Freihandel statt Frieden

Der Kandidat der früheren Staatspartei PRI hat die Präsidentschaftswahlen in Mexiko gewonnen. Das verheißt nichts Gutes.

Man muss kein großer Fan des linken Kandidaten Andrés Manuel López Obrador sein, um zu konstatieren: Mexikos Wählerinnen und Wähler haben eine sehr schlechte Entscheidung getroffen. Zumindest jene 38 Prozent, die für Enrique Peña Nieto votierten und damit dem Präsidentschaftskandidaten der ehemaligen Staatspartei PRI am Sonntag zum Sieg verhalfen. Denn mit Peña Nieto übernehmen wieder Politiker die Macht, deren autoritäres Regime die Gesellschaft über sieben Jahrzehnte geprägt hat. Erst der Wahlsieg des konservativen PAN im Jahr 2000 konnte diese Herrschaft beenden. Viele hofften damals, dass künftig nicht mehr korrupte Politiker, Militärs, Unternehmer, Gewerkschafter und Kartelle das Sagen haben. Sie hofften auf demokratische Verhältnisse. Und darauf, dass sie nicht mehr von Vorgesetzten oder lokalen Machthabern zum Votum für deren bevorzugte Partei gezwungen werden können.
Peña Nietos Erfolg macht jedoch deutlich, dass die alten Strukturen weiterhin intakt sind. Die Partei war dort besonders erfolgreich, wo viele Wählerinnen und Wähler von dem PRI nahestehenden Verbänden abhängig sind. Zudem funktionierte offenbar das System des Stimmenkaufs wie geschmiert und der smarte 45jährige konnte auf die Unterstützung der großen Medienkonzerne bauen. Wäre López Obrador unter gleichberechtigten Voraussetzungen zur Wahl angetreten, hätte er seinen Konkurrenten wahrscheinlich geschlagen. So kam er jedoch nur auf etwa 31 Prozent der Stimmen – und damit immer noch auf weitaus mehr, als ihm die zahlreichen von seinen Gegnern inspirierten Prognosen versprochen hatten.

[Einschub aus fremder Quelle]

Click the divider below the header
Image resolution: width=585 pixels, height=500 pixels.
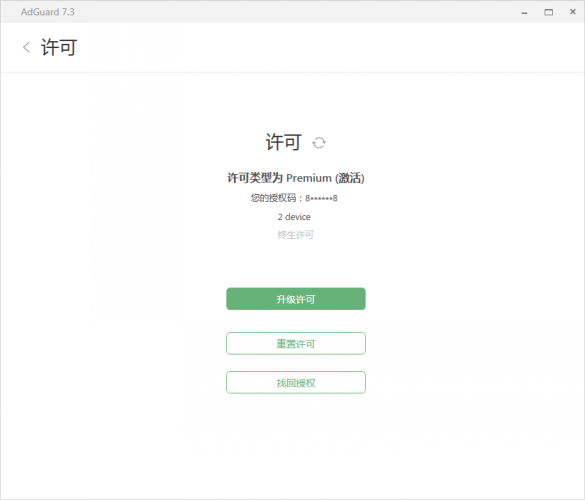(x=292, y=72)
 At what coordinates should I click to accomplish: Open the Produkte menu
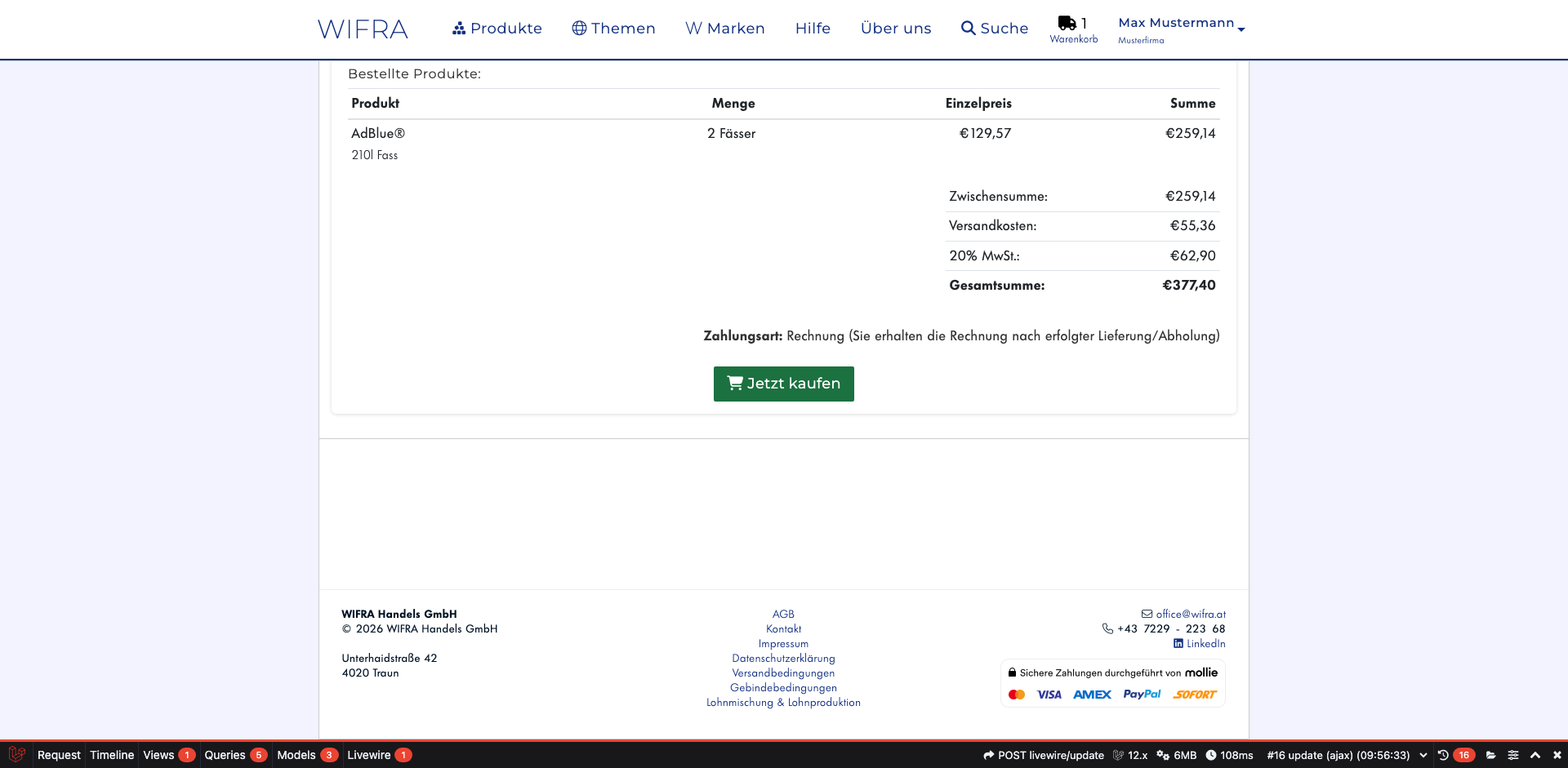click(x=497, y=29)
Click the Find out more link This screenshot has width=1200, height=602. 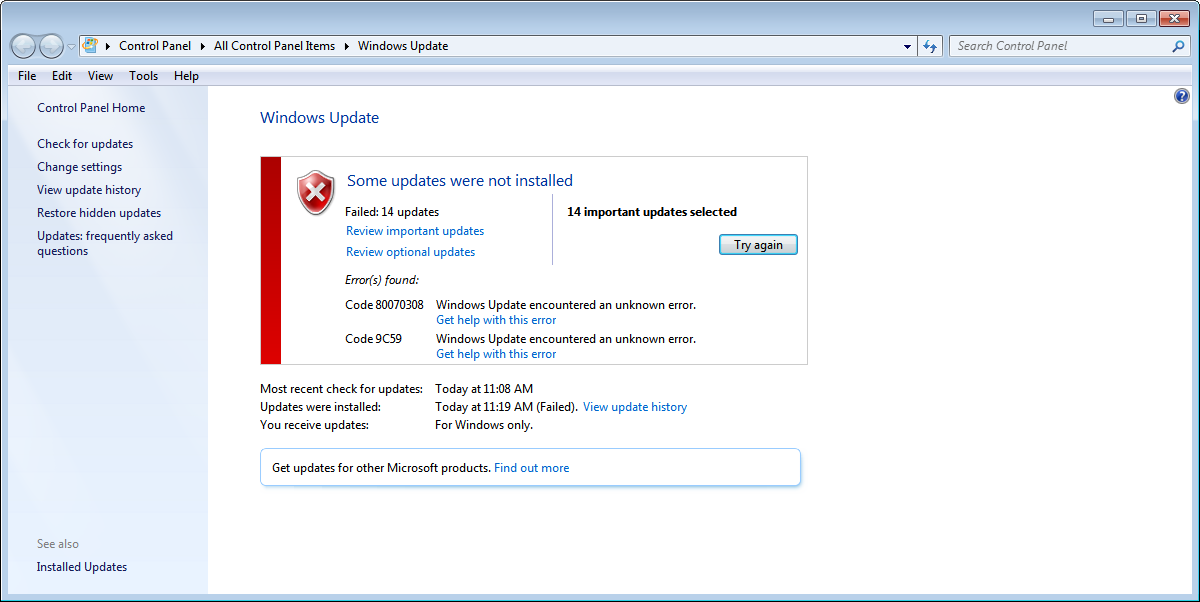[x=531, y=468]
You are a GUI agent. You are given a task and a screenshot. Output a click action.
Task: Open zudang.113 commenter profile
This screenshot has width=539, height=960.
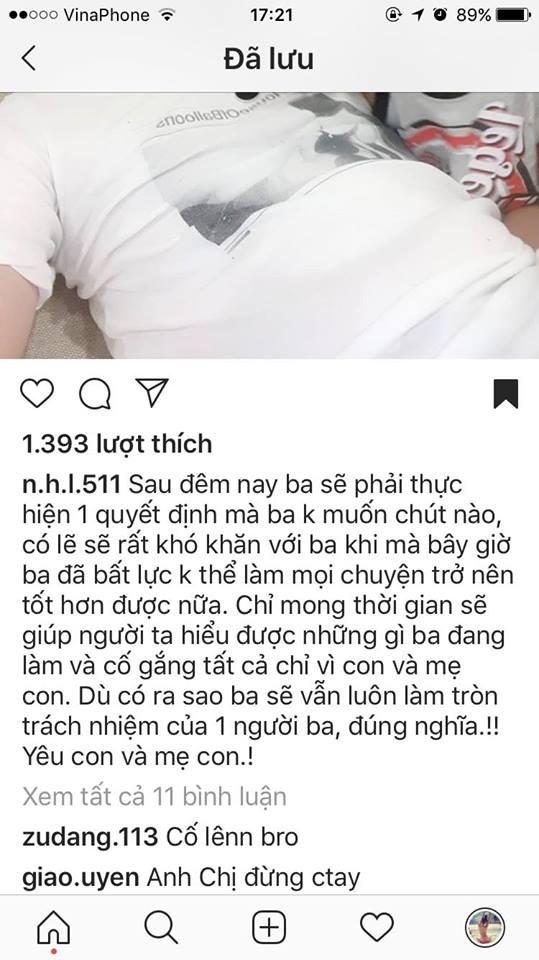pos(90,837)
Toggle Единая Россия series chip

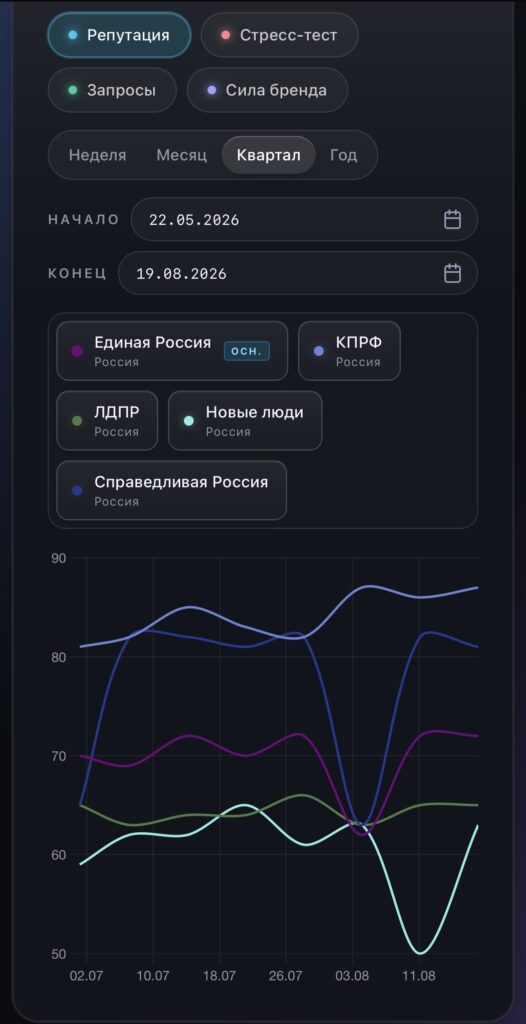[x=172, y=351]
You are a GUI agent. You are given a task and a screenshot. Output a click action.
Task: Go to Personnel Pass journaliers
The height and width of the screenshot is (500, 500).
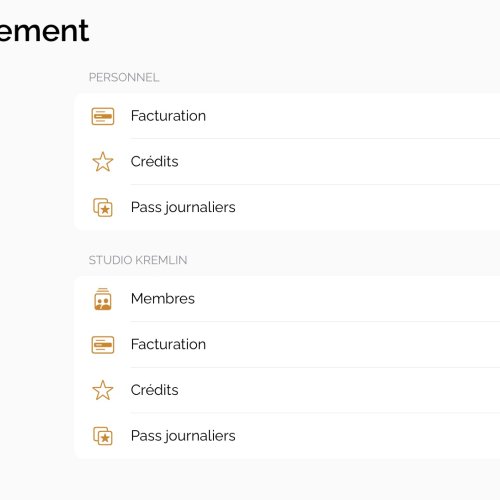pyautogui.click(x=183, y=207)
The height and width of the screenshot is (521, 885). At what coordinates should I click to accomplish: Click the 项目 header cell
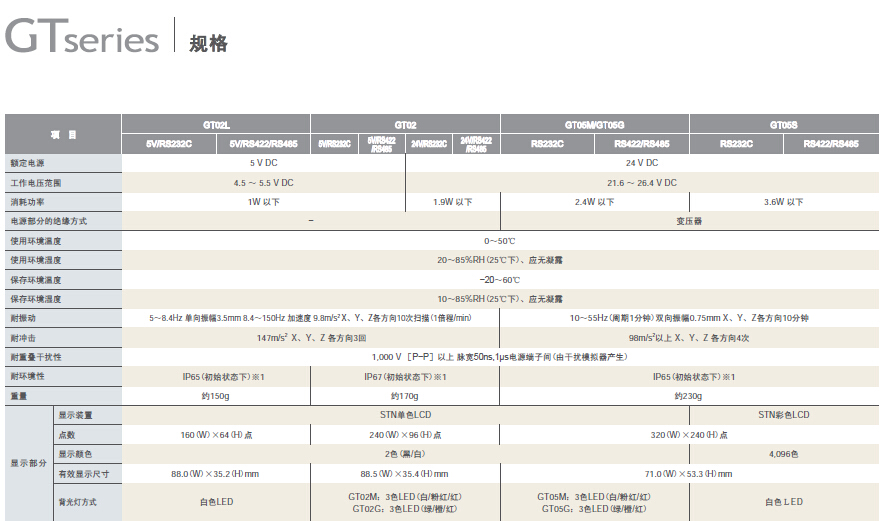click(64, 134)
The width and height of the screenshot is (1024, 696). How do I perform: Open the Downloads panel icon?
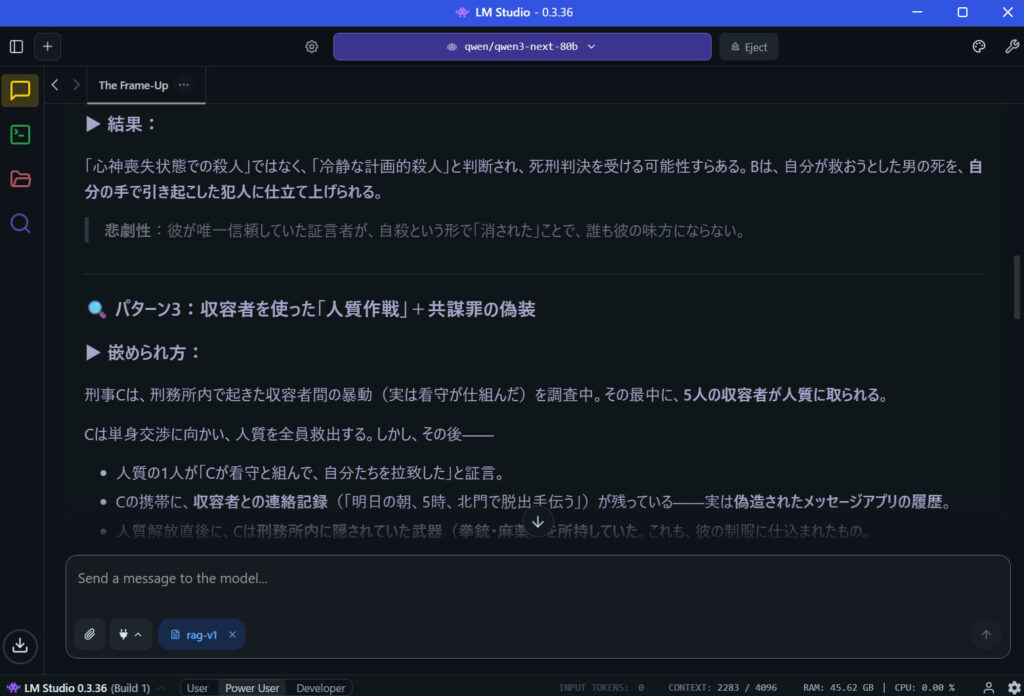point(20,645)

Doch in erster Linie ist der noch regierende PAN für Peña Nietos Sieg verantwortlich. Dessen liberale Wirtschaftspolitik hat dafür gesorgt, dass mittlerweile etwa 45 Prozent der mexikanischen Bevölkerung unter der Armutsgrenze lebt. Zudem hat der von Präsident Felipe Calderón ausgerufene Krieg gegen die Kartelle eine Eskalation der Gewalt hervorgerufen, von der die gesamte Gesellschaft erfasst wird. Das hat nicht nur dazu geführt, dass die Kandidatin des PAN, Josefina Vázquez Mota, mit 26 Prozent der Stimmen auf Platz drei verwiesen wurde. Viele wählten den PRI, weil sie sich nach jenen Zeiten zurücksehnen, in denen die Partei im Gegenzug für stille Komplizenschaft mit dem korrupten System ein sicheres Auskommen versprach und eine friedliche Koexistenz mit der Mafia garantierte.
Eine solche Rückkehr in die Vergangenheit wird es jedoch nicht geben. Der PRI selbst leitete die ökonomische Liberalisierung ein, unter der heute viele leiden. Der PAN setzte lediglich fort, was die Vorgängerregierung eingefädelt hatte: den Ausverkauf kollektiven Ackerlandes, die Privatisierung staatlicher Betriebe, die Zerstörung der ländlichen Wirtschaft durch den Freihandel. Peña Nieto wird an dieser Politik festhalten, etwa durch die Veräußerung des staatlichen Ölkonzerns Pemex. Auch eine »pax mafiosa«, einen Frieden mit der Mafia, wird es nicht geben. Schließlich hat sich auch der kriminelle Markt längst liberalisiert. Die Kartelle kämpfen um Einflusszonen, die Gouverneure unterschiedlicher Parteien und Bundesstaaten werden von jeweils anderen kriminellen Organisationen bezahlt. Der PRI hat längst nicht mehr alleine das Sagen. Es ist also kaum zu erwarten, dass das Morden mit Peña Nieto ein Ende haben wird.